The paper here identifies a patient group suffering from an age-related disease in which progerin is elevated in comparison to their healthier peers. This is an intriguing addition to what is known of progerin in normal aging. It is still a long way from being able to assign numbers to the position of progerin in a hierarchy of cell damage, especially given that the research community has yet to achieve this for any of the other root causes of aging, but it is a small step along that road. It also suggests that a more careful survey of age-related disease might turn up other conditions in which progerin may be either a contributing factor, or a consequence of other disease processes.
Age is a major cardiovascular risk factor including cardiovascular disease. Therefore, elucidating aging-related processes might lead to the identification of novel treatment options for heart failure, which has a prevalence of 1-2% in the adult population in developed countries and is a growing health care problem worldwide. Premature aging-like syndromes like Hutchinson-Gilford progeria syndrome (HGPS) have been investigated to achieve a better understanding of pathophysiological aging processes. HGPS is based on mutations affecting the proper encoding and further processing of lamin A an important protein in the nucleus of eukaryotic cells resulting in misprocessed lamin A (progerin) which also plays an important role in normal ageing.
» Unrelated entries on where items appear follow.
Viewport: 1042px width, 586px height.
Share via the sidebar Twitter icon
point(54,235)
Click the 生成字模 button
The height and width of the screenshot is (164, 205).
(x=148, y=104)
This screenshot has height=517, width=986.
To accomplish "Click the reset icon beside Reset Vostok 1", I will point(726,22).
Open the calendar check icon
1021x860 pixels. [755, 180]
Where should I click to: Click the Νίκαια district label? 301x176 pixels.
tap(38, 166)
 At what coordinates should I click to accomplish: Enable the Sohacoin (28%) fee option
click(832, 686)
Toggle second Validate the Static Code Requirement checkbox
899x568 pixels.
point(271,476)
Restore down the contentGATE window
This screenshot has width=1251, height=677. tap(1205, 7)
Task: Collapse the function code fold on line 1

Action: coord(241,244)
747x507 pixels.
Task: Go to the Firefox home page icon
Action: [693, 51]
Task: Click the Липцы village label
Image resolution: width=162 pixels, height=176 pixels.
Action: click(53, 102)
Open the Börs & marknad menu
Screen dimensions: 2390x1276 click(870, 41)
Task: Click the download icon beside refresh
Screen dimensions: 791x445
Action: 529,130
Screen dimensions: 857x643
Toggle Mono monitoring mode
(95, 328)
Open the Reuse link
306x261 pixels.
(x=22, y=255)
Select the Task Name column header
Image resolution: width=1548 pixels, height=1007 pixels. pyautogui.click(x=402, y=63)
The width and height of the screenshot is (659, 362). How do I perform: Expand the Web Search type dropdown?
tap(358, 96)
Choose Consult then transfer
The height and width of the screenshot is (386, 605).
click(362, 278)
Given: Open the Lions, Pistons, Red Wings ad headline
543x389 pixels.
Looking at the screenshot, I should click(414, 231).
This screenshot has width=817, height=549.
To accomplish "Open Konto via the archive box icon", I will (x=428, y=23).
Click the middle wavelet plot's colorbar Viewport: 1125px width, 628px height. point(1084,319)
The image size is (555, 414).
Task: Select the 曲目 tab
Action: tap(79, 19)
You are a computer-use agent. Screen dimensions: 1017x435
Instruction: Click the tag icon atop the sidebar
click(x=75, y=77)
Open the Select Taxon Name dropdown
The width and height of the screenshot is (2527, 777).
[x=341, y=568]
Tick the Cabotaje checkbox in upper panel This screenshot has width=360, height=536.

Lamin A is an intermediate filament protein which is involved in forming a filamentous meshwork between the chromatin and the nuclear membrane. It is very important to keep the nuclear envelope upright regulating important processes like DNA replication, DNA repair, and RNA transcription. In 90% of the cases in HGPS a point mutation in the LMNA A gene results in the production of a truncated prelamin A protein, also called progerin. Consequently, the protein cannot be processed to functional lamin A, causing structural and functional nuclear abnormalities.
With time proceeding progerin accumulates in the nucleus and not only alters the structure of the nuclear lamina but also negatively influences the stiffness and mechanochemical properties of the nucleus. Patients with HGPS develop severe cardiovascular morbidities like atherosclerosis and heart failure and die as teenagers due to stroke or myocardial infarction. Toward the end of life HGPS patients suffer from cardiomegaly and cardiac dilatation. It has been shown that low levels of progerin are expressed in non HGPS-cells and that a positive correlation exists between accumulation of progerin in the nucleus and the process of ageing. However, the role of progerin in human dilated cardiomyopathy (DCM), a major reason of severe heart failure, has never been investigated so far.
Here we provide first experimental evidence that progerin, associated with premature aging in HGPS is upregulated in human DCM. Progerin mRNA expression in the heart was strongly significantly correlated with left ventricular remodeling. Although there was a weak positive correlation between age and progerin mRNA expression, statistical testing revealed no significant differences. These data suggest that not the age of the heart per se but rather the process of "myocardial aging" defined by a progressive deterioration in cellular and organ function with time is associated with increased levels of progerin mRNA.
It is known that prelamin A accumulation plays a key role in aging in several tissues, including the vasculature and is discussed as a marker for vascular aging. However, it is currently unknown whether this is relevant in myocardial aging, too. Since LMNA gene mutations are causally involved in patients with idiopathic dilated cardiomyopathy (3.6%) and familial dilated cardiomyopathy (7.5%), we hypothesized that accumulation of progerin in non-HGPS individuals in the heart may as well be involved in the progression of DCM. To our knowledge we show for the first time that progerin is upregulated in human DCM hearts suggesting that accumulation of progerin (prelamin A) could be involved in the progression of DCM and myocardial aging.